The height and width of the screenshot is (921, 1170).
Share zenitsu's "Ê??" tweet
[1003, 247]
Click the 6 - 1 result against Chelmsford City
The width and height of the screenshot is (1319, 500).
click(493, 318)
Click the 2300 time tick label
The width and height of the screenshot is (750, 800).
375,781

*****

Task brief: Repeat each record in full; every line must match exactly.

Task solution:
The height and width of the screenshot is (921, 1170).
Share zenitsu's "Ê??" tweet
[1003, 247]
Click the 6 - 1 result against Chelmsford City
The width and height of the screenshot is (1319, 500).
click(493, 318)
Click the 2300 time tick label
The width and height of the screenshot is (750, 800).
375,781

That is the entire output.